A complete quantification of the uncertainty associated with predictions of U made using a truncated non-intrusively constructed spectral stochastic model \(\widetilde{U}:=\sum _{ k=0}^{K}\tilde{u}_{k}\varPsi _{k}\) requires an understanding of all three of these sources of error, and there is necessarily some tradeoff among them when trying to give ‘optimal’ predictions for a given level of computational and experimental cost.

Remark 13.4.

It often happens in practice that the process U is not initially defined on the same probability space as the gPC basis functions, in which case some appropriate changes of variables must be used. In particular, this situation can arise if we are given an archive of legacy data values of U without the corresponding inputs. See Exercise 13.5 for a discussion of these issues in the example setting of Gaussian mixtures.

Example 13.5.

Consider again the simple harmonic oscillator

$$\displaystyle{\ddot{U}(t) = -\varOmega ^{2}U(t)}$$

with the initial conditions U(0) = 1, \(\dot{U}(0) = 0\). Suppose that \(\varOmega \sim \text{Unif}([0.8,1.2])\), so that \(\varOmega = 1.0 + 0.2\varXi\), where \(\varXi \sim \text{Unif}([-1,1])\) is the stochastic germ, with its associated Legendre basis polynomials. Figure 13.1 shows the evolution of the approximate stochastic modes for U, calculated using N = 1000 i.i.d. samples of \(\varXi\) and the least squares approach of Theorem 13.1. As in previous examples of this type, the forward solution of the ODE is performed using a symplectic integrator with time step 0. 01.

Fig. 13.1
figure 1

The degree-10 Legendre PC NISP solution to the simple harmonic oscillator equation of Example 13.5 with \(\varOmega \sim \text{Unif}([0.8,1.2])\).

Note that many standard computational algebra routines, such as Python’s numpy.linalg.lstsq, will solve the all the least squares problems of finding \(\{\tilde{u}_{k}(t_{i})\}_{k=0}^{K}\) for all time points t i in a vectorized manner.
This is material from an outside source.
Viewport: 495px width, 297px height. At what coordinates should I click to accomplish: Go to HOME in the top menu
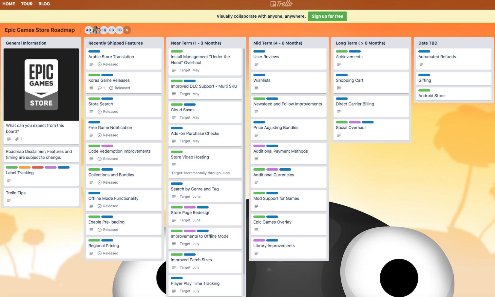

That is, it is not necessary to call numpy.linalg.lstsq with matrix V and data \(\{U(t_{0},\omega _{n})\}_{n=1}^{N}\) to obtain \(\{\tilde{u}_{k}(t_{0})\}_{k=0}^{K}\), and then do the same for t 1, etc. Instead, all the data \(\{U(t_{i},\omega _{n})\mid n = 1,\ldots,N;i \in \mathbb{N}_{0}\}\) can be supplied at once as a matrix, yielding a matrix \(\{\tilde{u}_{k}(t_{i})\mid k = 0,\ldots,K;i \in \mathbb{N}_{0}\}\).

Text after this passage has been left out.